ADARSH ALPHONS ’06 (PAINTING)

On the website for his nonprofit ProjectArt, Adarsh Alphons tells the story of being kicked out of school at age seven for drawing in class. As the founder and executive director of ProjectArt, Alphons leads his team with a goal of providing art education in low socioeconomic areas of New York. The organization partners with libraries, hires faculty, and creates a curriculum that allows the progress of each student to be tracked. Classes are offered once a week for a total of 10 weeks. Three times a year, the students have an exhibition. Alphons was previously a director of visual arts at the Harlem School of the Arts, where his students’ love for art inspired his idea.

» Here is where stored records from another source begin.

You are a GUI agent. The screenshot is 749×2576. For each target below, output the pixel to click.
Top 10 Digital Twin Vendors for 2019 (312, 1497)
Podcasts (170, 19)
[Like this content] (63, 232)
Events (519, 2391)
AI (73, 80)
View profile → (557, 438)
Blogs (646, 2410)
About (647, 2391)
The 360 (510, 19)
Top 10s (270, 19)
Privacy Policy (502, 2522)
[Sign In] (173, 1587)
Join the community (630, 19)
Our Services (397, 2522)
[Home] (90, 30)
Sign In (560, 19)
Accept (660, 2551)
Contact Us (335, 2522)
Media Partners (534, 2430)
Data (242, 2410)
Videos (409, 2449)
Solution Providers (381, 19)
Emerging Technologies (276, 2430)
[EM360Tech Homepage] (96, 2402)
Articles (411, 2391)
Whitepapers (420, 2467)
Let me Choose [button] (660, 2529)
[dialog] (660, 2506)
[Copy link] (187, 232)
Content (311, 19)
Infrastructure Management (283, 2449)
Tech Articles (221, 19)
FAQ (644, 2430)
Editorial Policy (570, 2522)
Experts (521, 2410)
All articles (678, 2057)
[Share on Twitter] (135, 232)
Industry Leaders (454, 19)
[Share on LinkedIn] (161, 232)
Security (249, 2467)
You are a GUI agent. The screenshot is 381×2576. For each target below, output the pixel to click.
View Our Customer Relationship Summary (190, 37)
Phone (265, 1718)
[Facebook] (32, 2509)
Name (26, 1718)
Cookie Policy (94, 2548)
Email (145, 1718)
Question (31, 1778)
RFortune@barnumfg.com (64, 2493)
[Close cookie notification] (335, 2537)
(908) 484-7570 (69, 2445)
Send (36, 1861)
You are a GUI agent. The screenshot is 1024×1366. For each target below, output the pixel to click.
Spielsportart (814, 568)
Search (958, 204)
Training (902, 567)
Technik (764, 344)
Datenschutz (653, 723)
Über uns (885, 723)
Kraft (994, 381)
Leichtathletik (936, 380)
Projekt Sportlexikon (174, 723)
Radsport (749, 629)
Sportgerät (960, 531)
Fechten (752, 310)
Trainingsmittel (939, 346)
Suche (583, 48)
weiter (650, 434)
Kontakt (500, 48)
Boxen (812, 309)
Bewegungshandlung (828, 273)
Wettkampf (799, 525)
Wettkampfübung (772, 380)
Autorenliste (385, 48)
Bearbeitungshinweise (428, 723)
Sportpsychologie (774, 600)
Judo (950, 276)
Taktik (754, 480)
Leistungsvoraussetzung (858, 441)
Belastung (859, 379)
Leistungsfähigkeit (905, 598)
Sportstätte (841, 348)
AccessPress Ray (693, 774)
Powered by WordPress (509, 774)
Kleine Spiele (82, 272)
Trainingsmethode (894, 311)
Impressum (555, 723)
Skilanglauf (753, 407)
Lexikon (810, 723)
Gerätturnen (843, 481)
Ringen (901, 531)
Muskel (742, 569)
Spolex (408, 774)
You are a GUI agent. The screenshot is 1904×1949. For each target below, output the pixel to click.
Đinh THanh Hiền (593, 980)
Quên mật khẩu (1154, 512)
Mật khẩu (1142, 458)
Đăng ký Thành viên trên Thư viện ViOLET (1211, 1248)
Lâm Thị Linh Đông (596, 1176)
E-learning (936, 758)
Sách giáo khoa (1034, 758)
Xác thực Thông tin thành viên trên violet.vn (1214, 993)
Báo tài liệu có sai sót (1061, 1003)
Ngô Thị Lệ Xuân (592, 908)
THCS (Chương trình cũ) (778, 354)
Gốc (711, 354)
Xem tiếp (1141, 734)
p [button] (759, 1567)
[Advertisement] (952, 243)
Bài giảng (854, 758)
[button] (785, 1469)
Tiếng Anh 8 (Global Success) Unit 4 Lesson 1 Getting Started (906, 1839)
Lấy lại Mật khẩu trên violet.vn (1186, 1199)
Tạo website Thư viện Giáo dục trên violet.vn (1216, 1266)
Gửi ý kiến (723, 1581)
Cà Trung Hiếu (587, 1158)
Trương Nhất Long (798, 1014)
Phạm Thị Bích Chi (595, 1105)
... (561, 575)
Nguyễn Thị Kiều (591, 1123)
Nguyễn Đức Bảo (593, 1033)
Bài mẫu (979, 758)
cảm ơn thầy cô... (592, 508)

ProjectArt gathered research from various institutions to assemble information detailing the long-term impact of an arts education. The statistics show that students with a thorough arts education have higher GPAs, get an average of 96 more points on the SAT, and are three times more likely to earn a bachelor’s degree. “Children with a thorough arts education are far more likely to be innovators, entrepreneurs, and patent owners,” Alphons said. “It also prevents dropouts; there’s a huge economic impact right there.” Alphons learned the value of an education early on. For the entrepreneur, educator, and artist, MICA showed him “…the power of having an amazing teacher that can open children’s minds, teach them to take learning into their own hands,” he said. This year has proven to be very fruitful. This past May, Alphons was selected to represent the United States on behalf of the United States Department of State's Bureau of Educational and Cultural Affairs and speak about new and innovative models of promoting social change through the arts. He was also named one of the company Pave’s 25 “Rising Stars” in March and was accepted as a Columbia Community Scholar in July. In the past three years, Alphons has created the overall vision and built major support and awareness for ProjectArt, resulting in it being named one of Vanity Fair’s favorite charities in 2014.